How to Legally Protect your Business

Some Solid Ways to Legally Protect Your Business By Stanley Alieke, Esq.

Starting a business and sustaining a business is a big deal especially in this part of the world where businesses are likely to fail than flourish and that’s why as a business owner you need to always cover every loophole that would expose your business to poachers, copycats or impostors and even from the general public.

In order to remain in business, you need to constantly protect your business judicially and judiciously as your brain child and as your intellectual property.

Here are some of the ways how you as a business owner can legally protect your budding or booming business or startup.

Register your business with the corporate affairs commission (CAC). The first step of starting a business is registering that business with the corporate affairs so that the business can legally become a body corporate. One of the benefits of registering your business with the corporate affairs is that your business name will be reserved and you have the exclusive right to be the sole owner and user of such a name you have given your business and customers and associates have come to know your business with. When you register your business with the corporate affairs, your business name becomes protected for you against impostors who would want to ride on the business name that you have built to become a household name. Also, your business becomes a statutory body that can sue and be sued.

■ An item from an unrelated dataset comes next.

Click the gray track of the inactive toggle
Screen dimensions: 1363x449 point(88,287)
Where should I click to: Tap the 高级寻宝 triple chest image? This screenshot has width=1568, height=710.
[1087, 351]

You can also protect your business by creating trademarks and patents for your business inventions and innovations. You can trademark your business logo, the designs, the brand and every other intellectual property that spanned off your business. Whenever you trademark any of your business intellectual properties, that becomes protected legally and you have exclusive right to that logo, designs or brand and you can sue for infringement whenever another person uses your trademarked property without your expression permission.

You can also protect your business by making use of contracts and contractual terms duly drafted and signed by you and anybody you want to partner or go into business with. You can make use of contracts to protect your business by inserting clauses like; non disclosure agreements, your business rights and remedies and even your own rights as the business owner.

If your business runs a website, you can as well protect your business and your business website by inserting privacy policy and terms and conditions on the website.

You can also protect your business by copyrighting your contents especially if you are in the business where you have to constantly create and put out contents. Copyright (or author’s right) is a term used to describe the rights that creators have over their literary and artistic works. You can copyright your literary works like books, articles, paintings, videos, graphics, maps, even your database and computer programs can be copyrighted. Surprisingly, you can also copyright your social media posts and contents.

If you are in a business where you constantly create and manufacture products you should protect that blossoming business of yours by patenting your products against intellectual property theft. A patent is an exclusive right granted for an invention, which is a product or a process that provides, in general, a new way of doing something, or offers a new technical solution to a problem.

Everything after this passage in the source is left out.